Work order -> A verbatim copy of the line containing "ラッピング (711, 123)" and all lines after it, up to and including the final line of the records, is the only acceptable output.

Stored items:
########

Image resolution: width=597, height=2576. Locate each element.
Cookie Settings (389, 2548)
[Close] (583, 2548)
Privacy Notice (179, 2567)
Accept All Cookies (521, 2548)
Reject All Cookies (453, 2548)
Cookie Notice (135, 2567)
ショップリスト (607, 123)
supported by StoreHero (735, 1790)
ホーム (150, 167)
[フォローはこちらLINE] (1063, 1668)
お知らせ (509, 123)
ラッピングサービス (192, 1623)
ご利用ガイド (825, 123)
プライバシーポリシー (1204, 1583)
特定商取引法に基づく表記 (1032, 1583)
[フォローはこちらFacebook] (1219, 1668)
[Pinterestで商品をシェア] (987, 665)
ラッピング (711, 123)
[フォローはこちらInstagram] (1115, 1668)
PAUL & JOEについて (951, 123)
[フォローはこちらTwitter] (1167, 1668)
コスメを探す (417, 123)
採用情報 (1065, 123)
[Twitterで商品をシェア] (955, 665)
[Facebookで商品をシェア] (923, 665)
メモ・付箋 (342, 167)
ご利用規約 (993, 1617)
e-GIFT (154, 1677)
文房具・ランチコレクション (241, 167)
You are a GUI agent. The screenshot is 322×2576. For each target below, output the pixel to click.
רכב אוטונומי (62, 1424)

########

Result of the task ->
ラッピング (711, 123)
[フォローはこちらInstagram] (1115, 1668)
PAUL & JOEについて (951, 123)
[フォローはこちらTwitter] (1167, 1668)
コスメを探す (417, 123)
採用情報 (1065, 123)
[Twitterで商品をシェア] (955, 665)
[Facebookで商品をシェア] (923, 665)
メモ・付箋 (342, 167)
ご利用規約 (993, 1617)
e-GIFT (154, 1677)
文房具・ランチコレクション (241, 167)
You are a GUI agent. The screenshot is 322×2576. For each target below, output the pixel to click.
רכב אוטונומי (62, 1424)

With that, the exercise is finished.